By Sodiq Adelakun
The US Dollar experienced a significant crash on Wednesday, dropping by 6.45 percent against the Nigerian Naira on the parallel market, commonly known as the black market.
This sudden decline came shortly after the Central Bank of Nigeria (CBN) announced an increase in its benchmark interest rate.
On Tuesday, the CBN raised its Monetary Policy Rate (MPR), also referred to as the benchmark interest rate, by a substantial 400 basis points to 22.75 percent.
This decision marked a significant jump from the previous rate of 18.75 percent, which was set in July 2023.
As a result of the interest rate hike, the Naira experienced a notable appreciation of 6.89 percent, while the US Dollar plummeted to N1,450 on Wednesday, compared to the N1,550 it was being exchanged for on Tuesday on the black market though not yet been reflected in the official foreign exchange market.
The Naira depreciated by 2.04 percent, with the dollar being quoted at N1,615.94 on Tuesday, as opposed to the N1,582.94 it was quoted at on Monday at the Nigerian Autonomous Foreign Exchange Market (NAFEM), according to data from the FMDQ..
During spot trading on Tuesday, the intraday high strengthened to N1,778 per dollar from N1,805/$1 on Monday.
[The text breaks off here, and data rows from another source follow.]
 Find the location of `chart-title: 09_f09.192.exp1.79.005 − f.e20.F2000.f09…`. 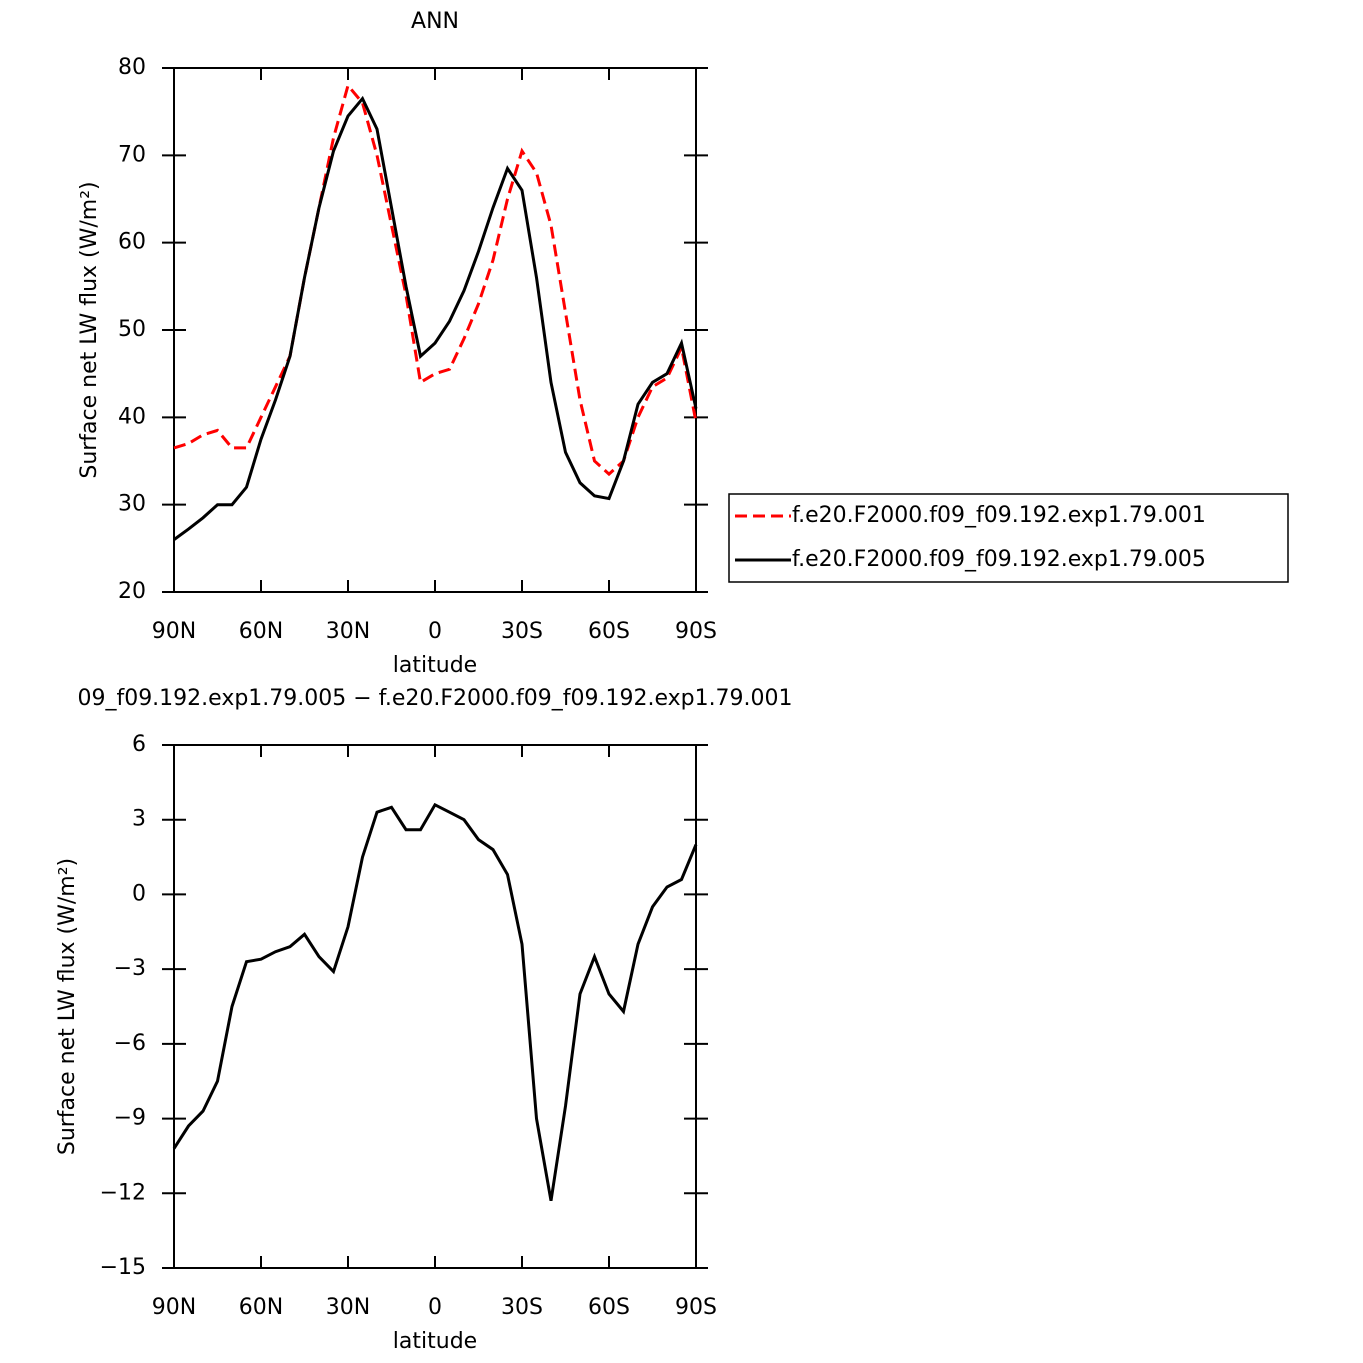

chart-title: 09_f09.192.exp1.79.005 − f.e20.F2000.f09… is located at coordinates (434, 698).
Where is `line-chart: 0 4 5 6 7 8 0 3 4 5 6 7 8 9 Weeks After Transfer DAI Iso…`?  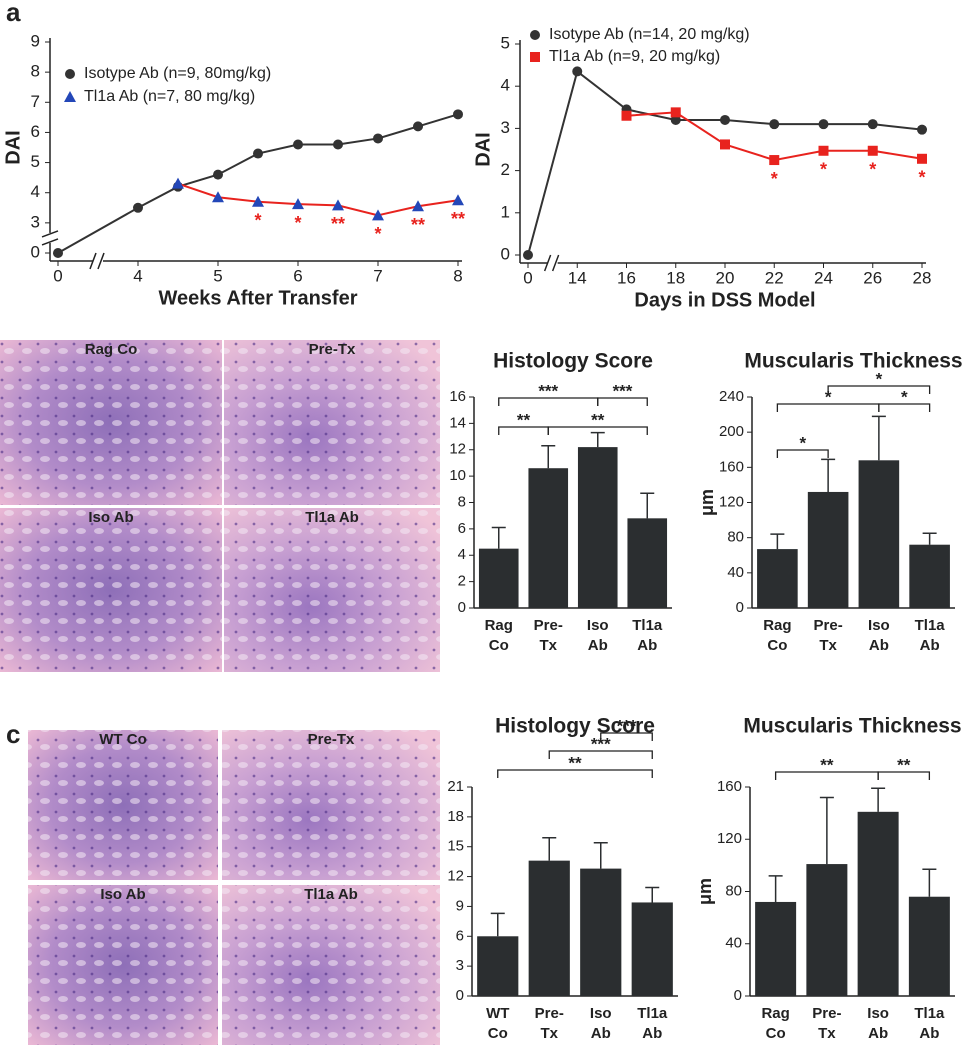 line-chart: 0 4 5 6 7 8 0 3 4 5 6 7 8 9 Weeks After Transfer DAI Iso… is located at coordinates (234, 170).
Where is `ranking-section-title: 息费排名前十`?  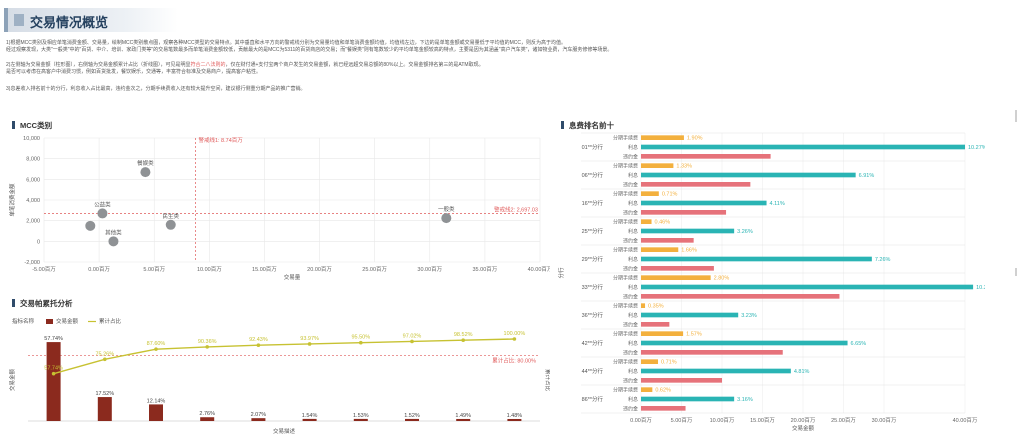 ranking-section-title: 息费排名前十 is located at coordinates (588, 126).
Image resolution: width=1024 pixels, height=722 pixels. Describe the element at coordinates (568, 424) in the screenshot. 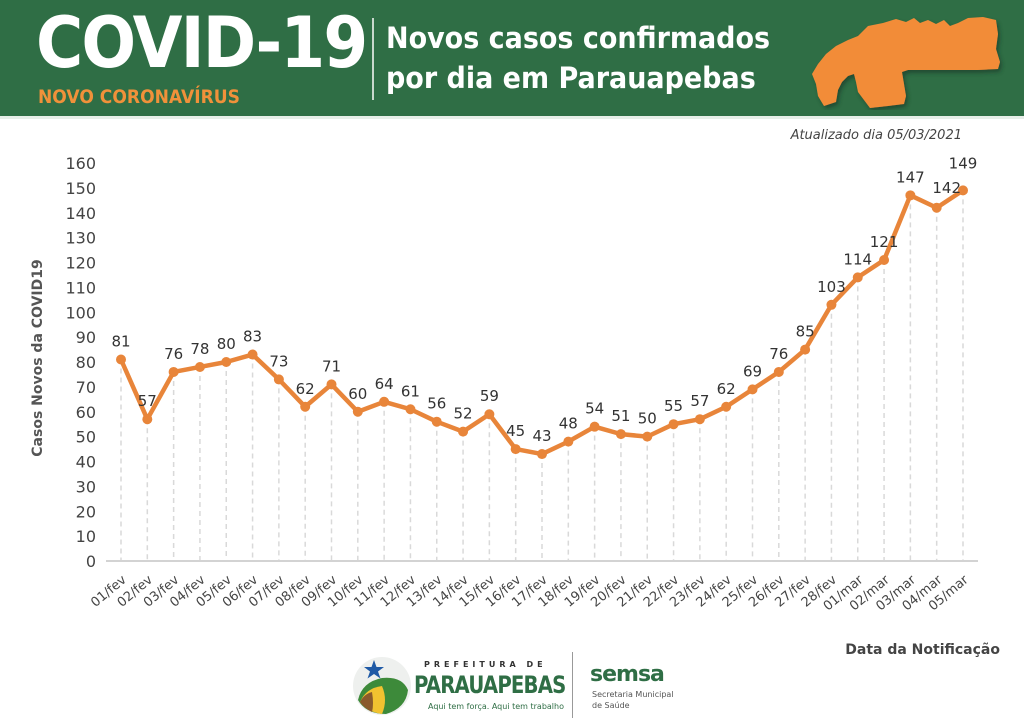

I see `data-label: 48` at that location.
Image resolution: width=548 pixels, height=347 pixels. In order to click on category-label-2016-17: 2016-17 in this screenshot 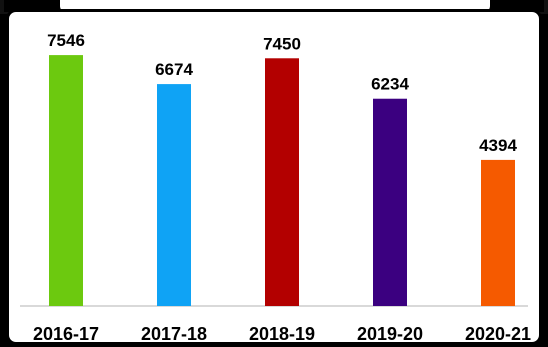, I will do `click(66, 334)`.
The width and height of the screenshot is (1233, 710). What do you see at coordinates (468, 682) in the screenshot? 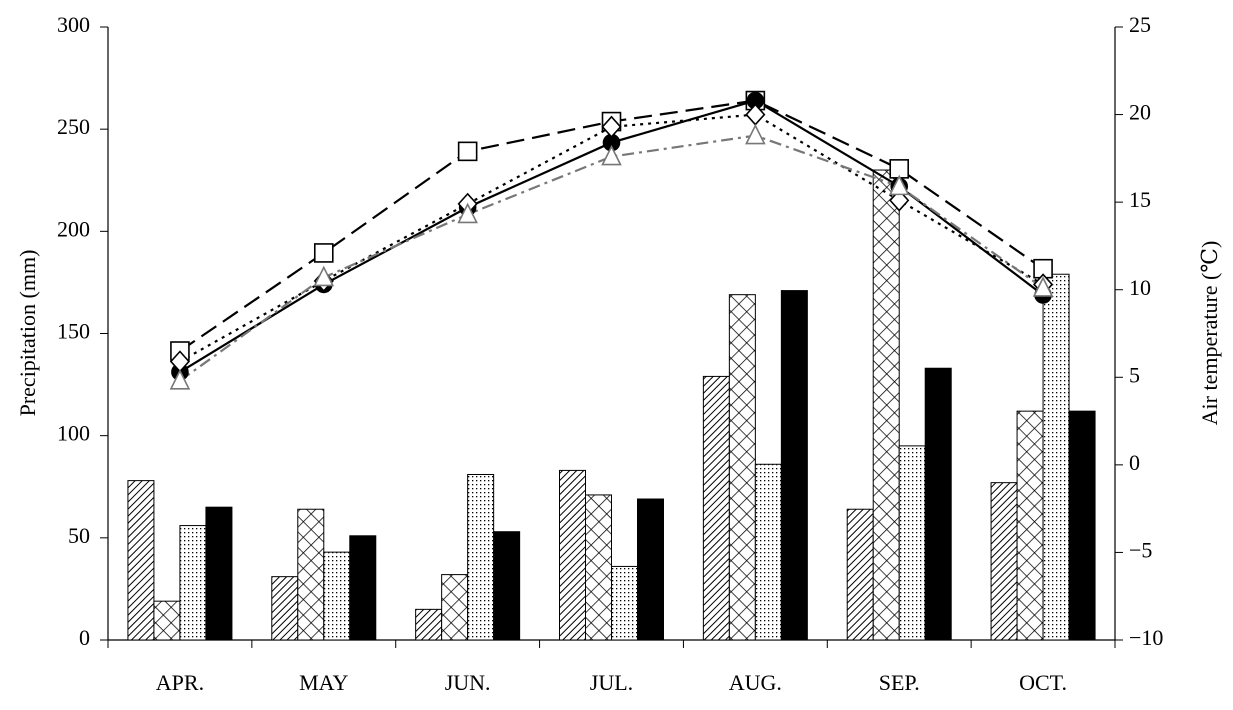
I see `x-tick-label: JUN.` at bounding box center [468, 682].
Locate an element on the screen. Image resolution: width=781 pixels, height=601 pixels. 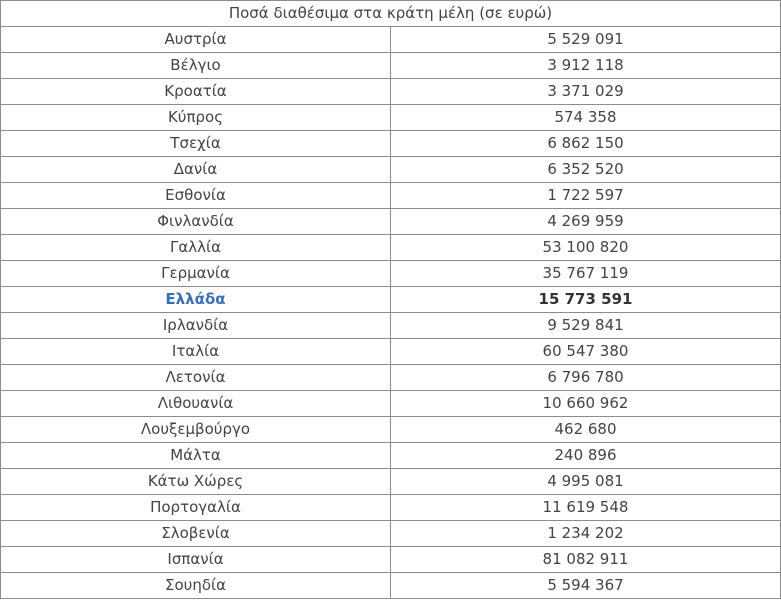
table-row: Σλοβενία 1 234 202 is located at coordinates (390, 534).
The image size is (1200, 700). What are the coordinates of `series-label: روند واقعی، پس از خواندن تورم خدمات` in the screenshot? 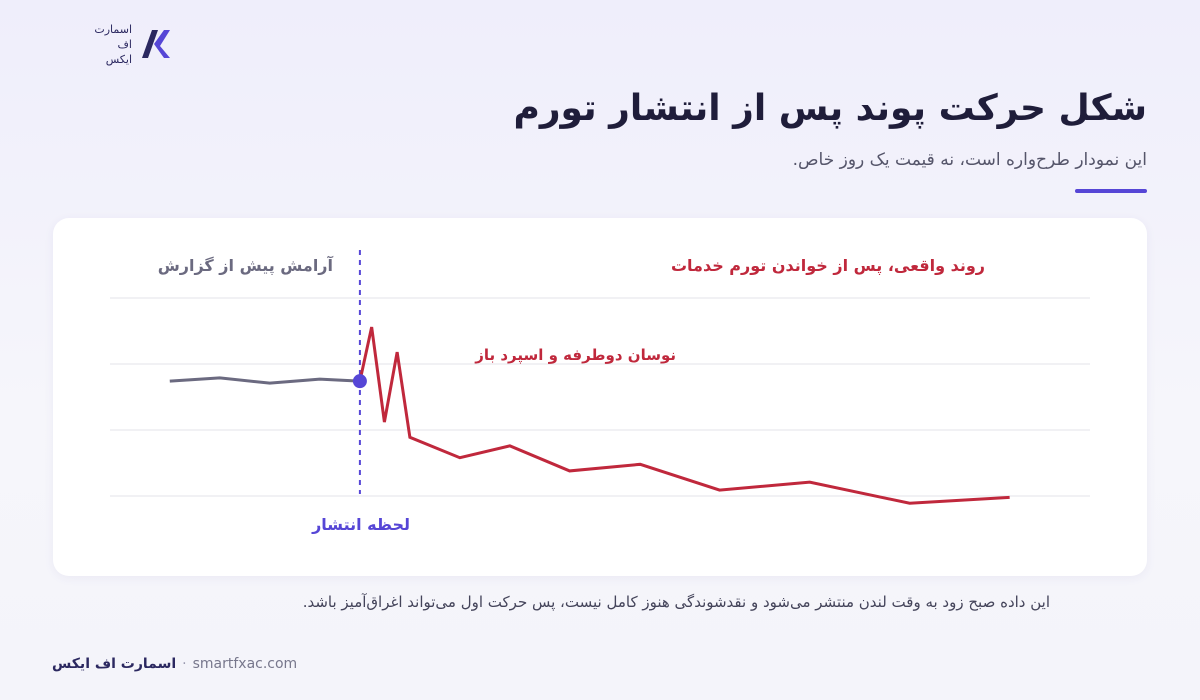 It's located at (828, 266).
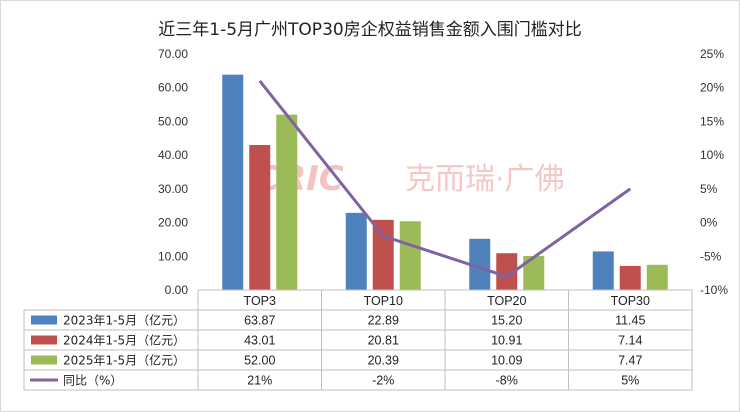 The width and height of the screenshot is (740, 412). What do you see at coordinates (506, 321) in the screenshot?
I see `data-label: 15.20` at bounding box center [506, 321].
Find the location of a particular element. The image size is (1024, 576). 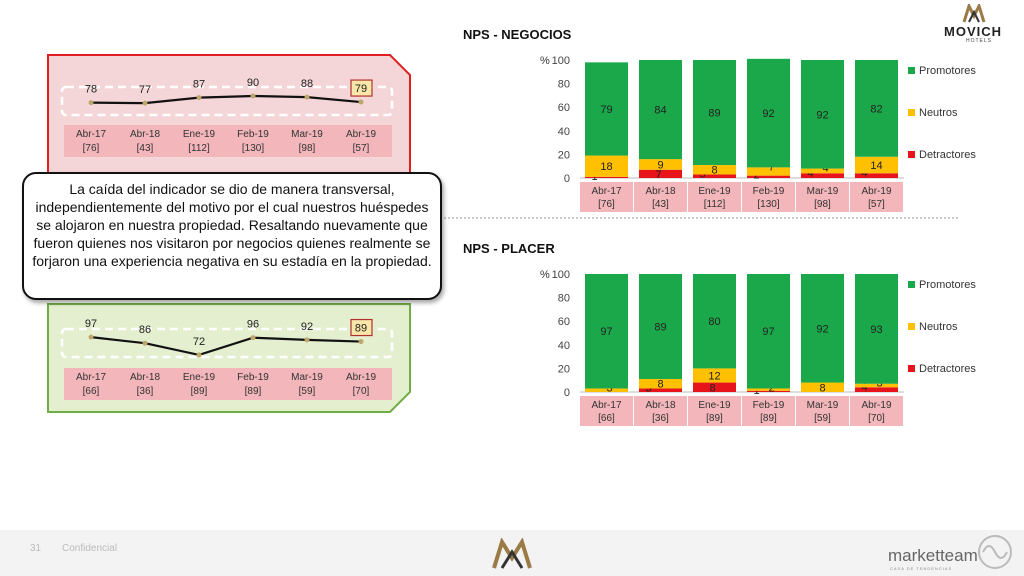

line-category-label: Abr-19 is located at coordinates (361, 378).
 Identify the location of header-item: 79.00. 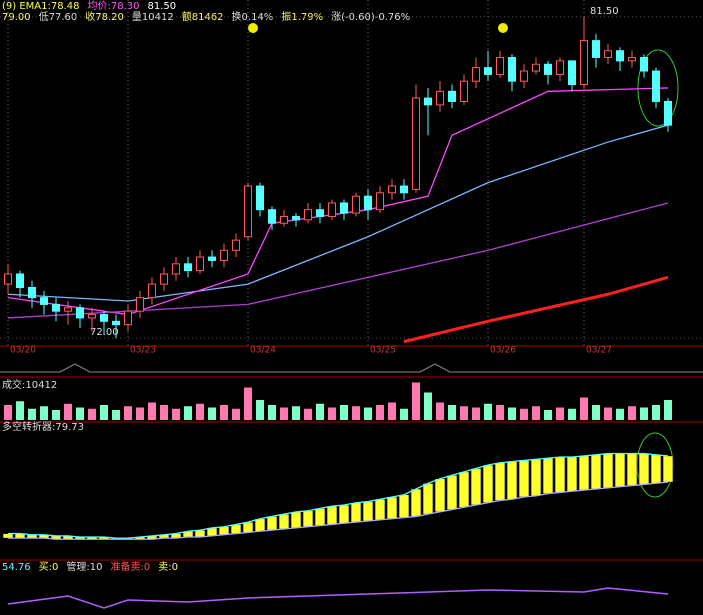
(16, 18).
Also, the intraday low firmed marginally to N1,300 on Tuesday from N1,301 per dollar.
The daily FX market turnover declined by 7.45 percent to $154.16 million on Tuesday from $166.58 million recorded on Monday.
As of Wednesday, the Bureau De Change (BDC) operators have not yet received their dollar allocation from the CBN.
Although the reason is yet to be known, about 785 BDCs have been listed for the allocation, which the CBN approved of.
The CBN will sell $20,000 weekly to each BDC at a rate of N1,301/$, according to a circular published Tuesday. The BDCs are allowed to sell to end-users at a margin not more than one percent above the purchase rate from CBN.
The Monetary Policy Committee (MPC) meeting, which held on Monday and Tuesday, raised the MPR by 400 basis points to 22.75 from 18.75 percent., adjusted the asymmetric corridor around the MPR to +100/-700 from +100/-300 basis points, raised the Cash Reserve Ratio from 32.5 percent to 45.0 percent, and retain the Liquidity Ratio at 30 percent.
Governor of the CBN, Yemi Cardoso, who chaired the MPC said, “The MPC also deliberated extensively on various distortions in the foreign exchange market including the activities of speculators, putting upward pressure on the exchange rate with high pass-through to inflation.”
He said members were, however, convinced that the ongoing reforms in the foreign exchange market will yield the desired outcome in the short to medium term.